18/02/2010 Robert Trujillo transcription & analysis
Despite his position as thrash/metal's incumbent low-end kingpin, Metallica bassist Robert Trujillo's colourful musical history also features a years-long affiliation with one of the most happening funk-metal bands of the 90s: Infectious Grooves.
Most people likely don't associate Trujillo with killer slappin' and poppin' or showers of fusion-steeped Jaco-esque 16ths, but the man's sterling track record speaks for itself.
To hear Robert in a non-Metallica light, try checking out his work on any of the the four Infectious Grooves' sublime studio albums -- believe me, you're in for a treat.
And, if you're keen to get even deeper inside Trujillo's playing style, grab a copy of this month's Bass Player magazine, which features my transcription and analysis of the killer track "Therapy," from the Grooves' 1991 debut album, The Plague That Makes Your Booty Move...It's The Infectious Grooves.
16/02/2010 Another impromptu trip down memory lane...
I first clapped eyes on this picture about 5 minutes ago (roughly speaking), and I'm reliably informed it depicts me on my 2nd birthday. Actually, after staring at it for a couple of minutes, memories of that fateful day began to stir in the darkest recesses of my subconscious, until the whole dark episode came flooding back...
Firstly, don't be fooled by that beaming smile; my seeming joy is completely unrelated to the pristine axe I'm wielding in a surprisingly convincing style. (I was a preteen lefty!) The truth is, I'm actually grimacing, albeit semi-successfully.
My misery was due to the fact I'd been on at my folks for months about copping a Gibson '57 Les Paul Gold Top as my birthday present. But what did I get instead? Well, you can see for yourself -- an early Ovation prototype.
22/01/2010 Japan's "Bass Magazine" featuring some dodgy Brit...
I'm happy to report that the track that scooped me 2nd prize in the two-yearly "Best Players" contest run by Japan's Bass Magazine features on the CD contained inside the February edition of the mag (on sale now!).
While my biggest fan -- my mum, natch -- will doubtless be tickled to cop the track and the pic that adorns one of the mag's pages, she'll likely will be somewhat less enamoured of the Japanese-only feature on the tale behind the recording, the associated live event and my shameless musical antics. ;-)
16/01/2010 Anyone else believe in (bass) love at first sight...?
I stumbled across this little fella while browsing in an off-the-beaten-track (non-music) secondhand shop in western Japan over the festive period. Needless to say I left the shop with a lighter wallet than when I first walked in...
After blowing away the dust, close inspection revealed it to be an early '70s short-scale Yamaha strung with an ancient set of flatwounds. After getting it home I bunged on a new set of similar strings and before long I was up and running like a turbo-charged retro-tastic Babbitt out of hell.

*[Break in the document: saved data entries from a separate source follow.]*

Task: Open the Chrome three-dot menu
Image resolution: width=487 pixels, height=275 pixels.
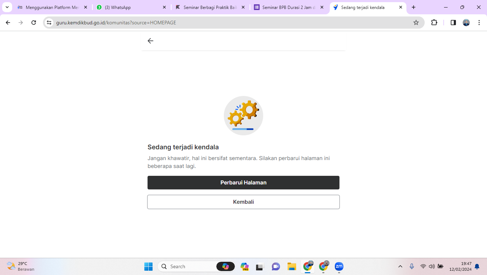Action: (x=479, y=23)
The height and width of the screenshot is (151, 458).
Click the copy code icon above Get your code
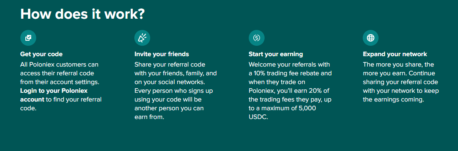(x=28, y=38)
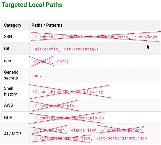This screenshot has width=161, height=145.
Task: Click the ~/.ssh/known_hosts path
Action: click(107, 37)
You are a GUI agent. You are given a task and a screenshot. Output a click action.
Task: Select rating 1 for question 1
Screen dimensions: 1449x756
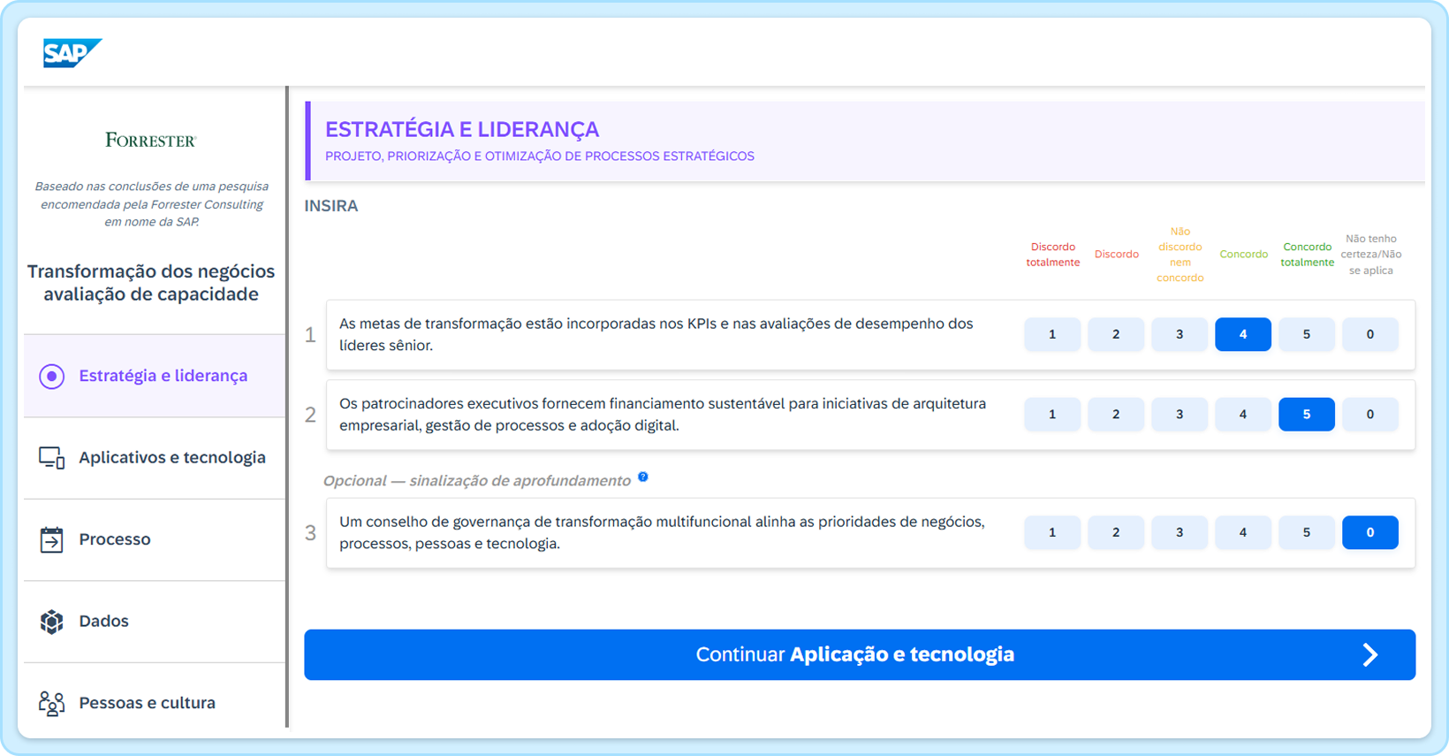[1051, 334]
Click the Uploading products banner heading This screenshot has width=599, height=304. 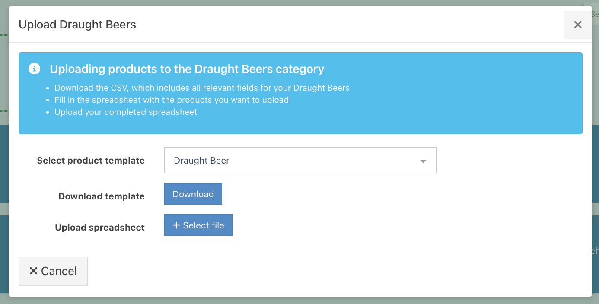(x=187, y=69)
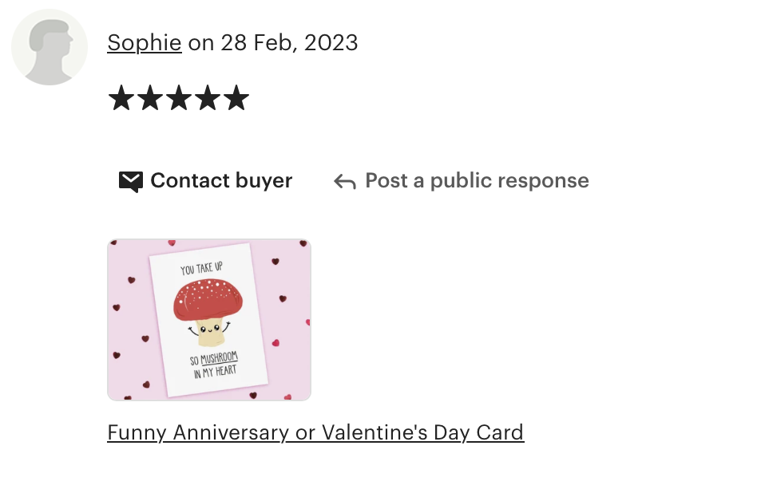Click the envelope icon beside Contact buyer

tap(131, 181)
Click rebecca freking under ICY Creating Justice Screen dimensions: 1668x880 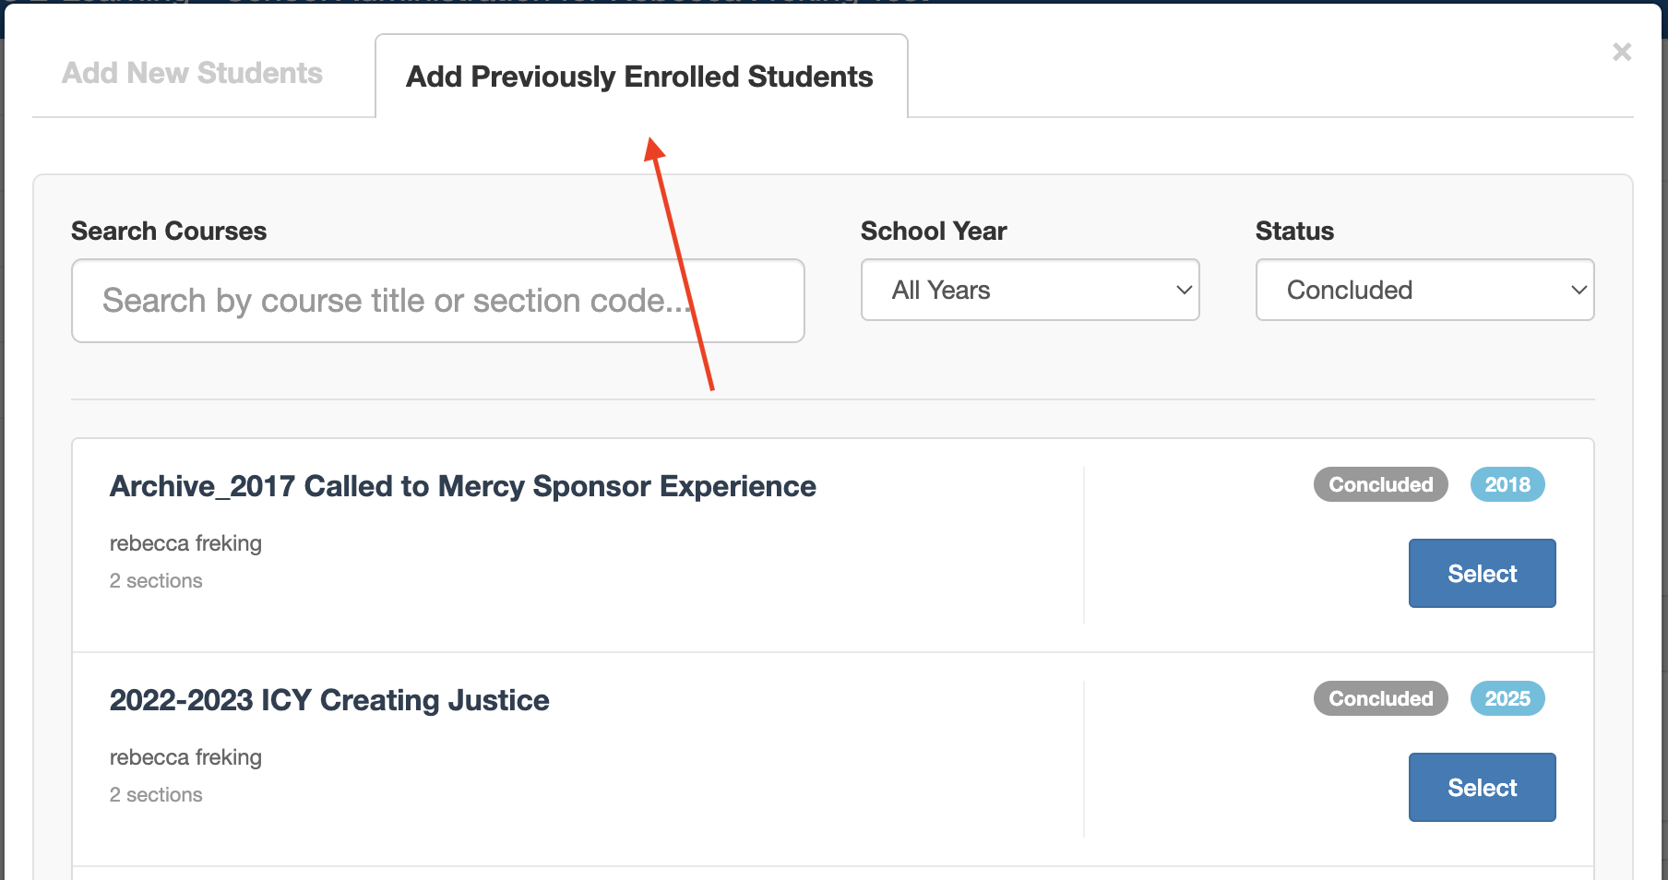185,757
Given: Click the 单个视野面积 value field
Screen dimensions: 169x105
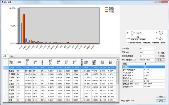Looking at the screenshot, I should tap(146, 60).
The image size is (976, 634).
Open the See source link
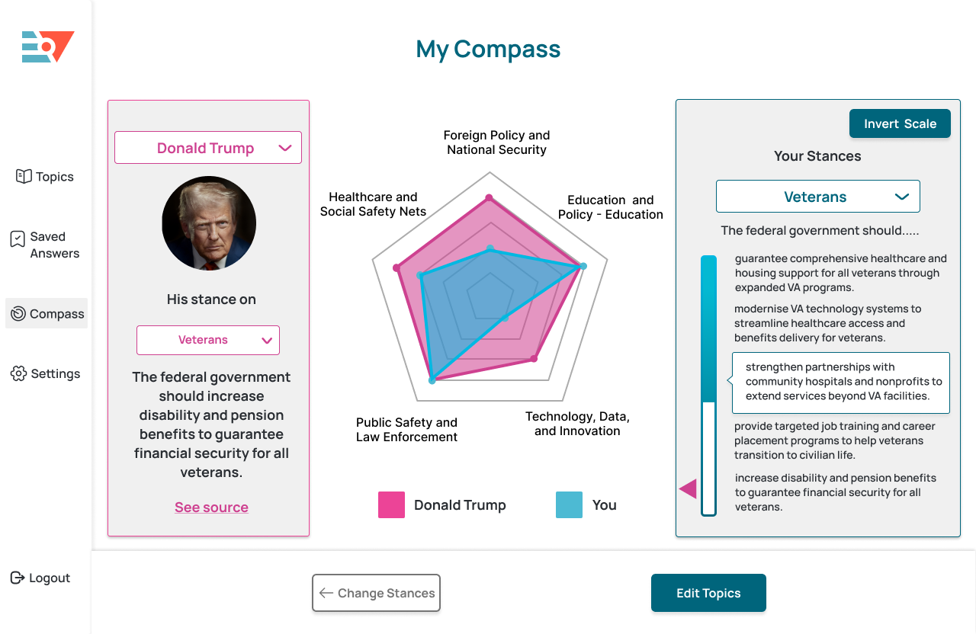click(x=211, y=507)
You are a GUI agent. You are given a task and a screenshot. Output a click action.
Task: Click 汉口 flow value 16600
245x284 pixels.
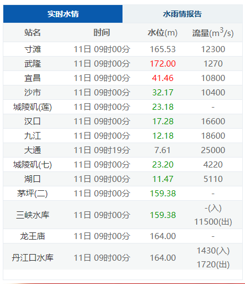tap(213, 121)
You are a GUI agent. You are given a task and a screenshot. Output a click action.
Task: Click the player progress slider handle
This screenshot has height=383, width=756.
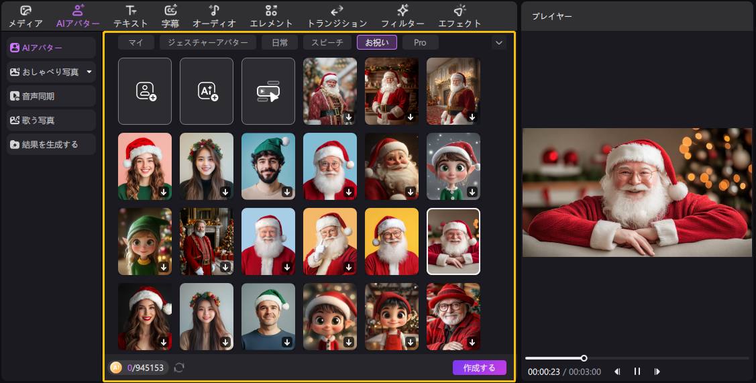coord(584,358)
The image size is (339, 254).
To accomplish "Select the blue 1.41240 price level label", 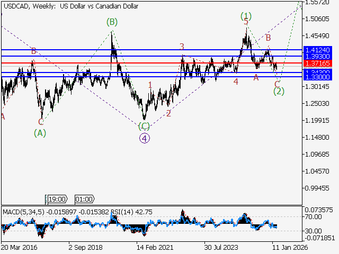I will [318, 49].
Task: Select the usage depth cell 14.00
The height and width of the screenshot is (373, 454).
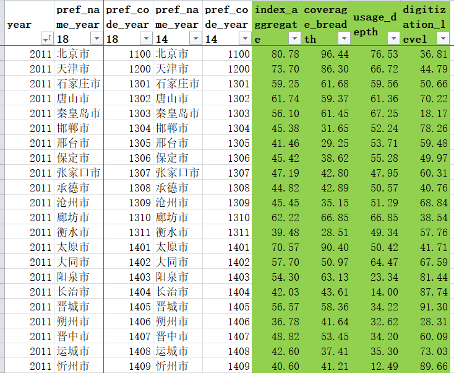Action: click(375, 291)
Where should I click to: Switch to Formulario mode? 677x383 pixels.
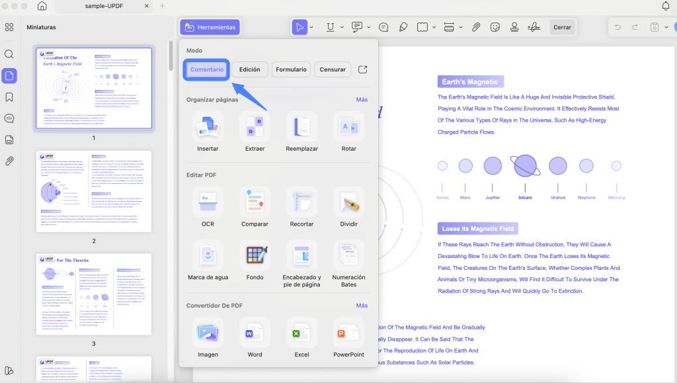point(291,69)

While it goes without saying that I didn't strictly need another bass, it also goes without saying that I'd be kicking myself now had I let this sunburst stunner slip through my fervid fingers.
Info on this axe is as scant as an altered dominant chord in a Sex Pistols song, but those of a curious disposition can learn a little more here.
06/01/2010 One of the funniest things I've ever seen...
I don't know about you, but I'm not the type who usually laughs out loud when watching TV, reading books, listening to the radio etc. People who do so strike me as odd, untrustworthy and possibly disturbed. :-)
That all changed recently, however...
The first time I saw/heard this clip of "Michael Manring" doing Jaco's "Teen Town" was perhaps the most I've ever laughed in my adult life. Tears of mirth rolled down my cheeks, my sides literally ached with laughter and I had to press the pause button several times just to recover my breath.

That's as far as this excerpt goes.